#### What you have to do:
At the line containing "Given: Open the Herramientas menu", begin an exact copy of the lines below and continue through the final one, with no pictures.

#### Data shown:
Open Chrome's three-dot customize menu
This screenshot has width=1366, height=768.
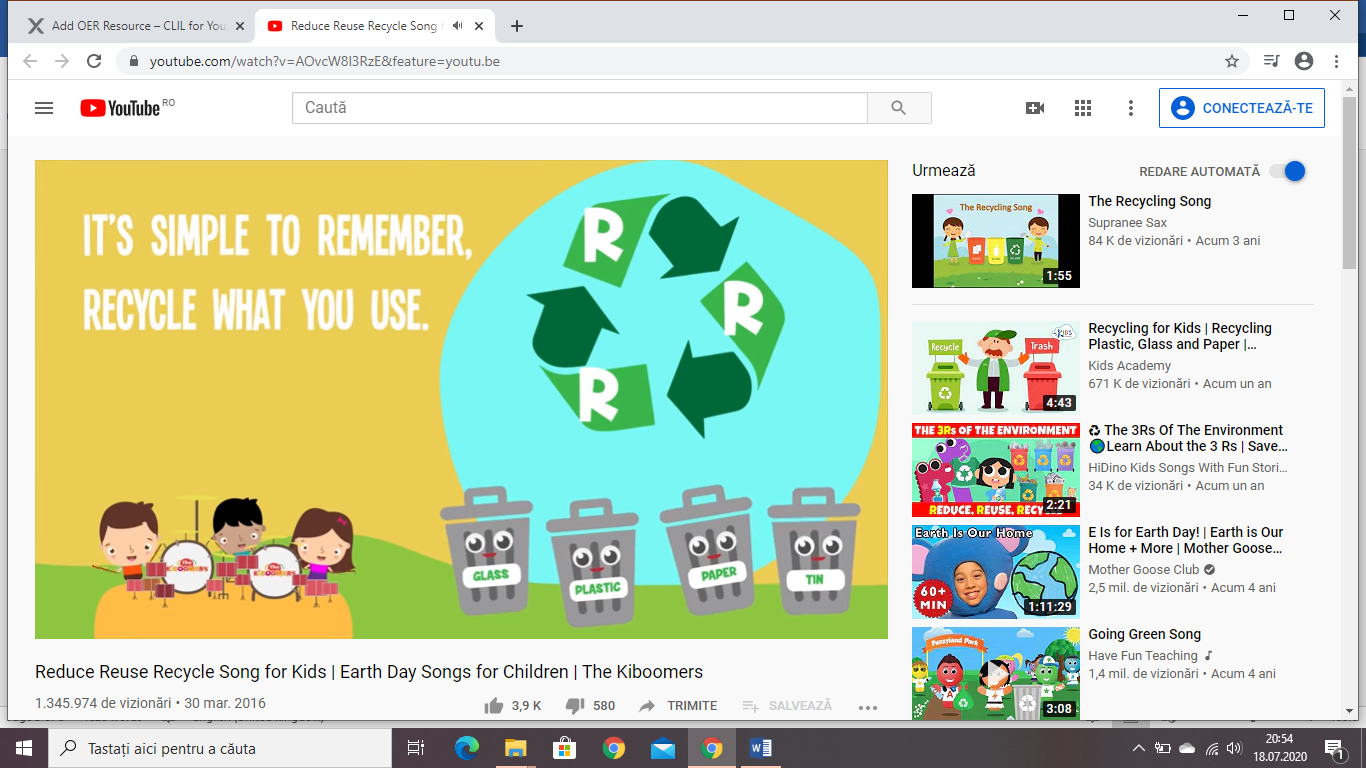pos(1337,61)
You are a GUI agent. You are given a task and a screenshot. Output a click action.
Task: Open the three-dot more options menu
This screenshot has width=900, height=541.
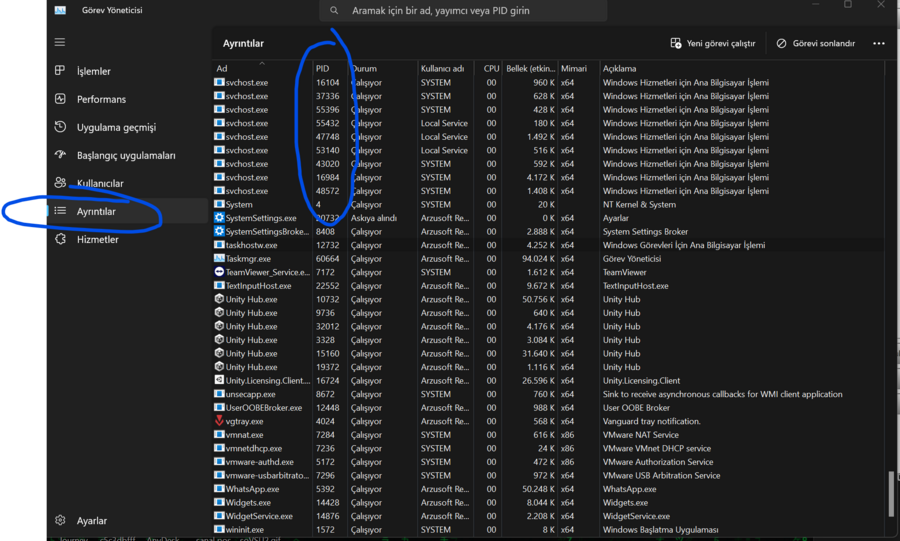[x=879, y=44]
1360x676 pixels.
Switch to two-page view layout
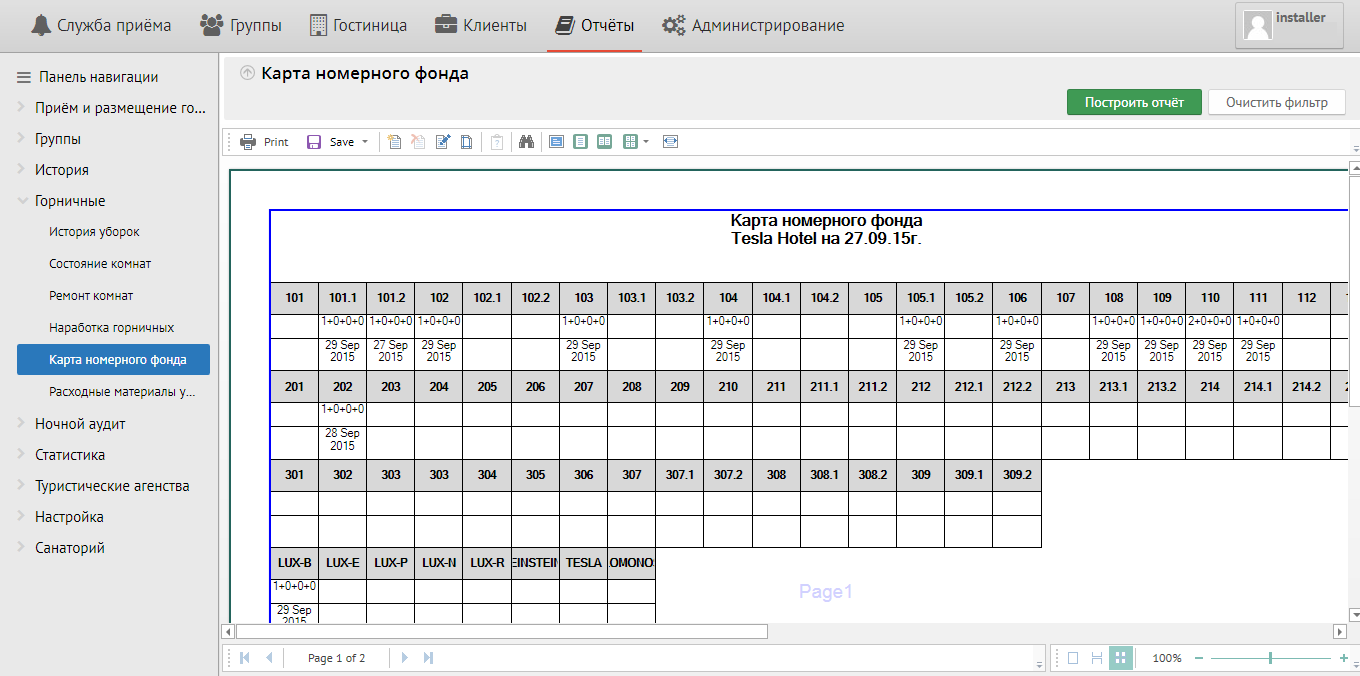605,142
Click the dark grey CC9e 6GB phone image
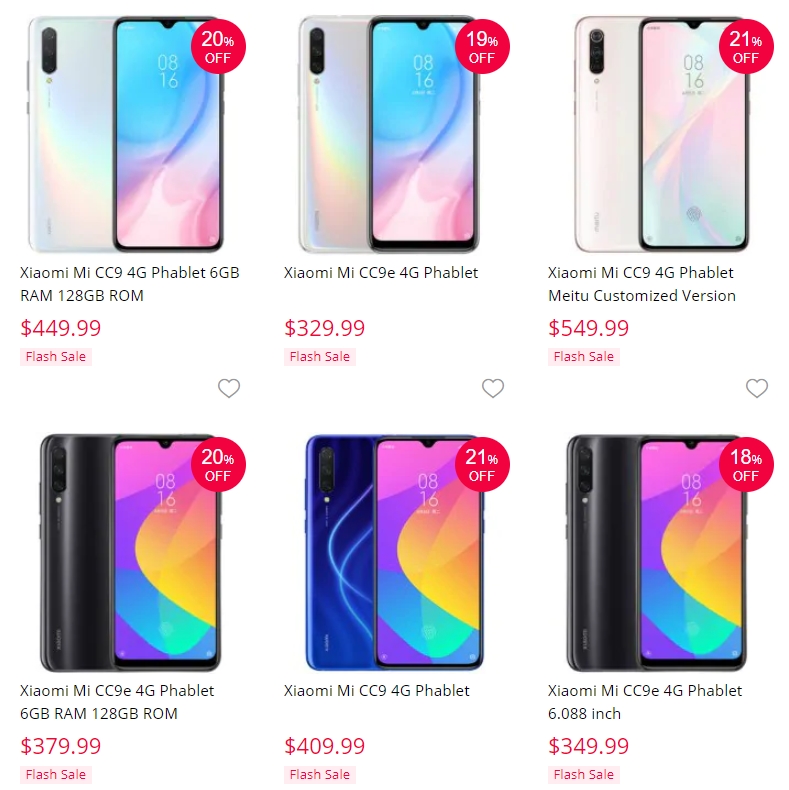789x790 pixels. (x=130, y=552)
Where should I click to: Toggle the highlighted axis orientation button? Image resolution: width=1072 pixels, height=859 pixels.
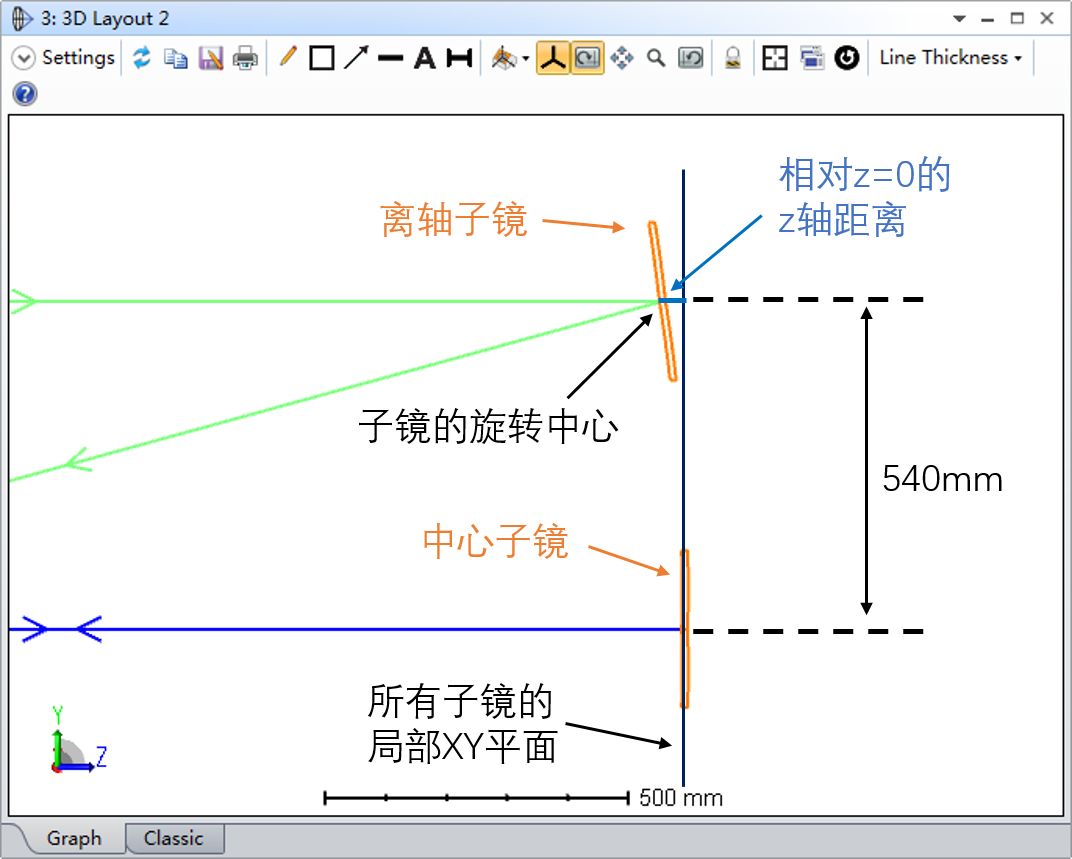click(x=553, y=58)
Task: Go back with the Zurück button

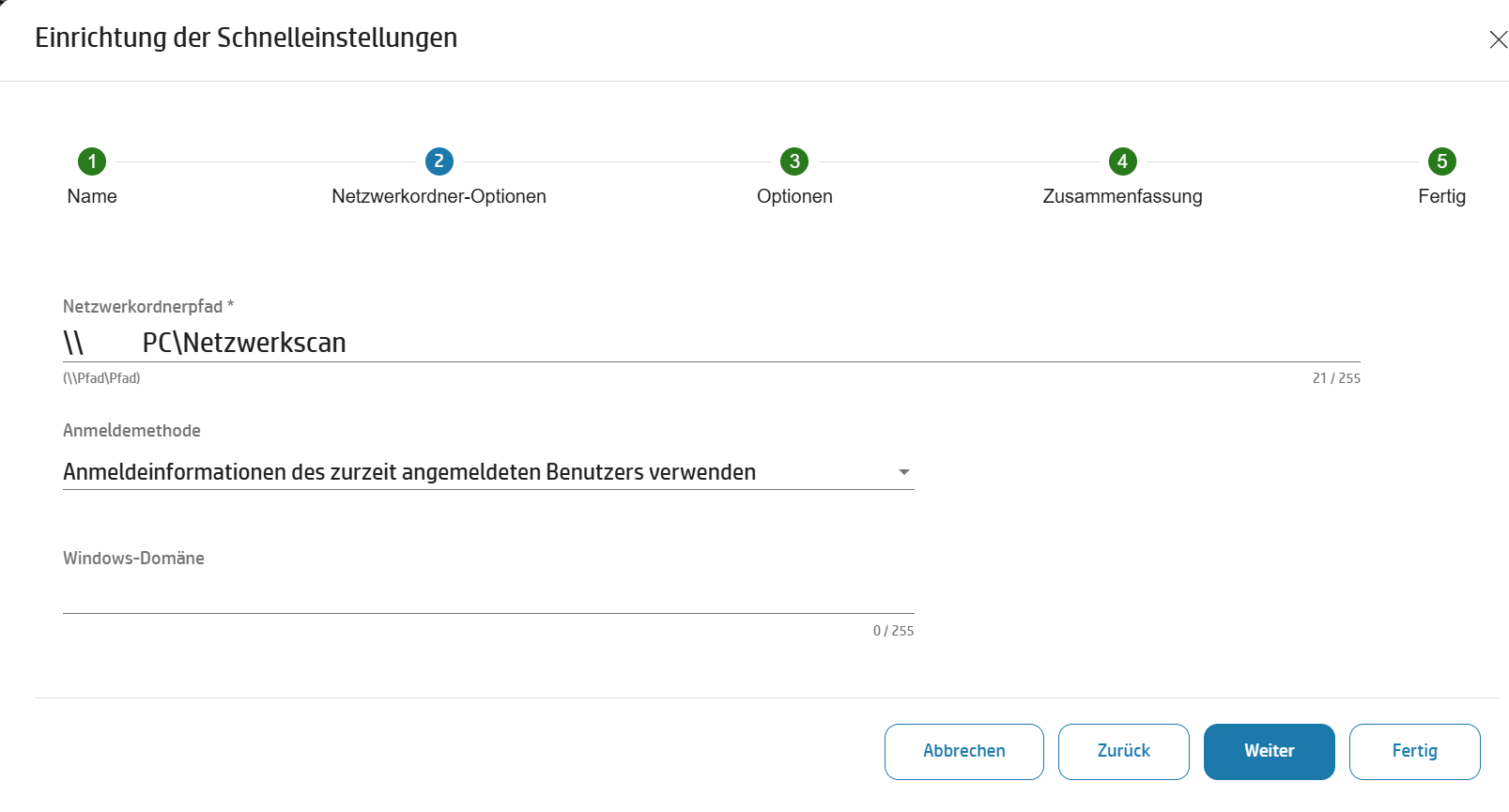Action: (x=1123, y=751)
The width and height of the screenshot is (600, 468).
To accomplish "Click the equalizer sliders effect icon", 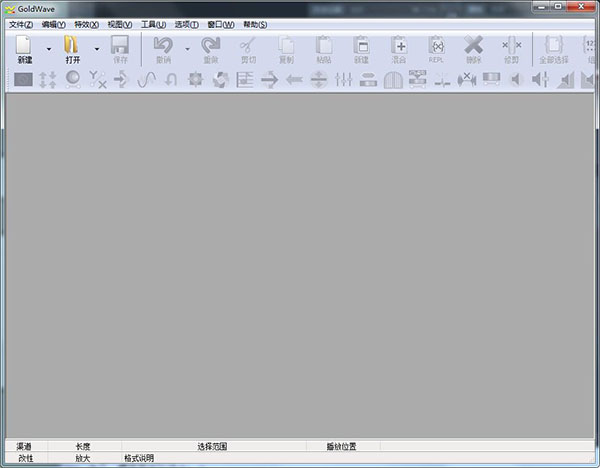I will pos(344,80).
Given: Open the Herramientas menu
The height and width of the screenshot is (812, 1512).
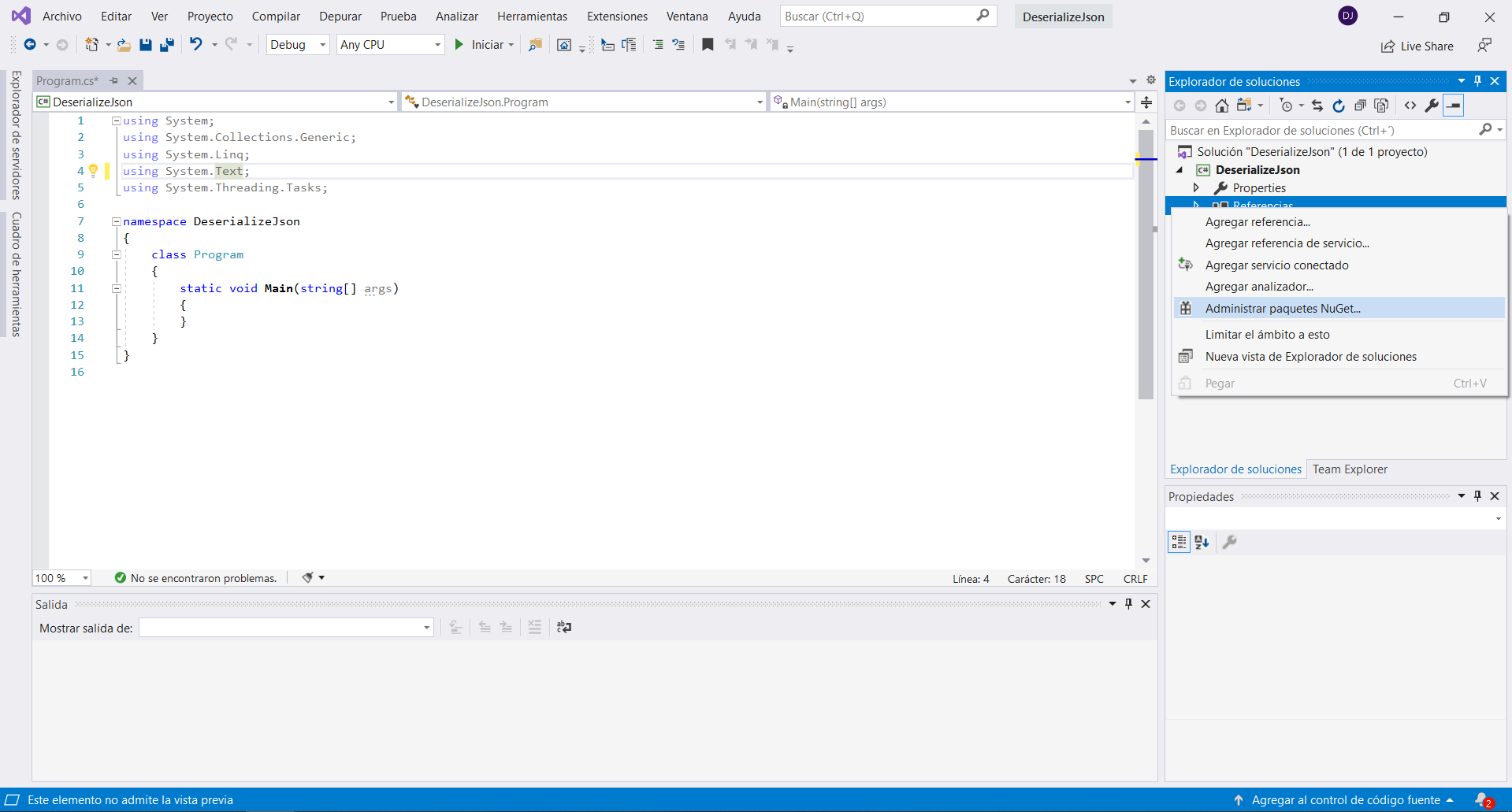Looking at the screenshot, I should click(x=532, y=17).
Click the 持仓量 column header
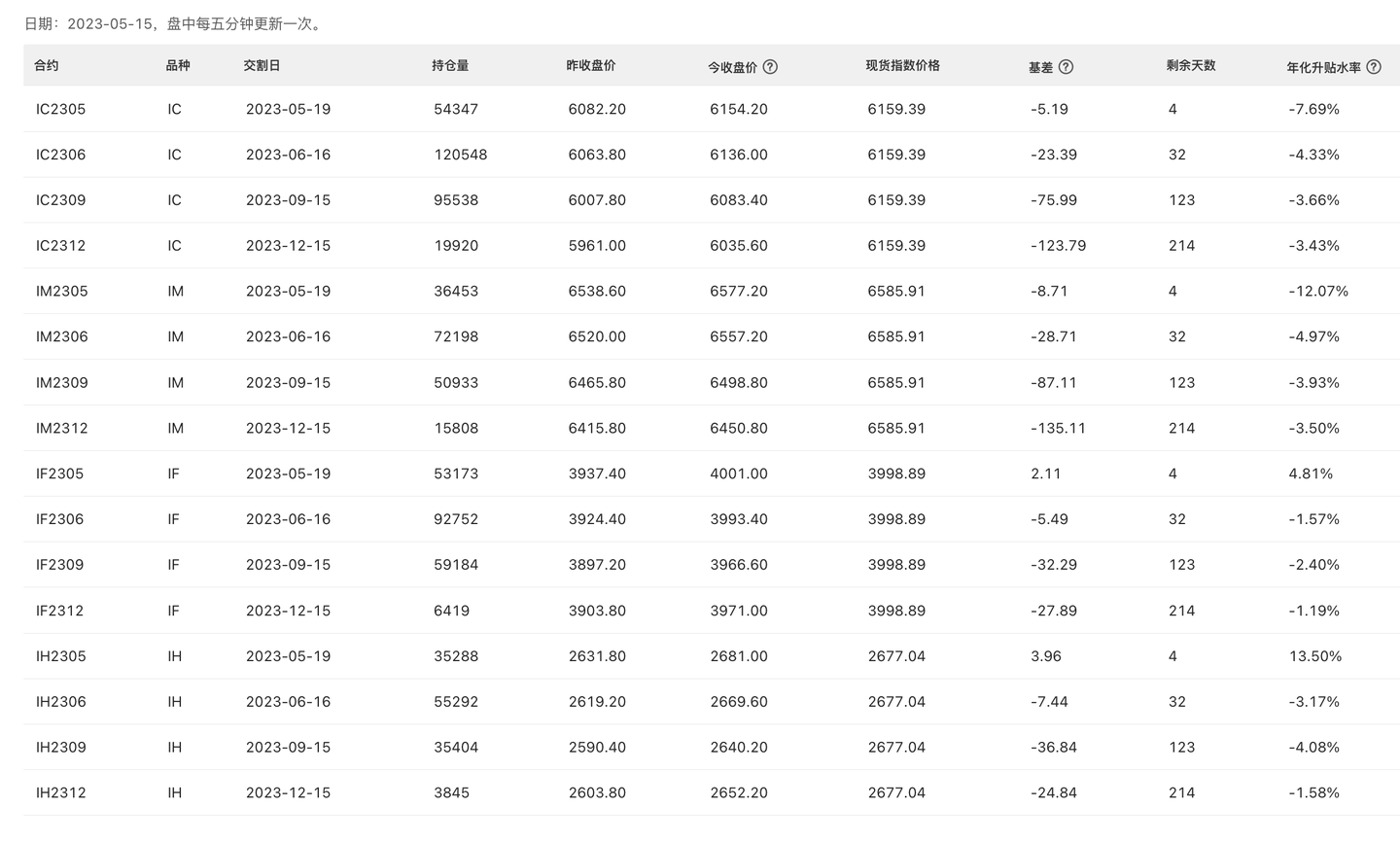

#### Answer box:
Given: Open the Herramientas menu
The height and width of the screenshot is (812, 1512).
Looking at the screenshot, I should click(x=532, y=17).
Click the 持仓量 column header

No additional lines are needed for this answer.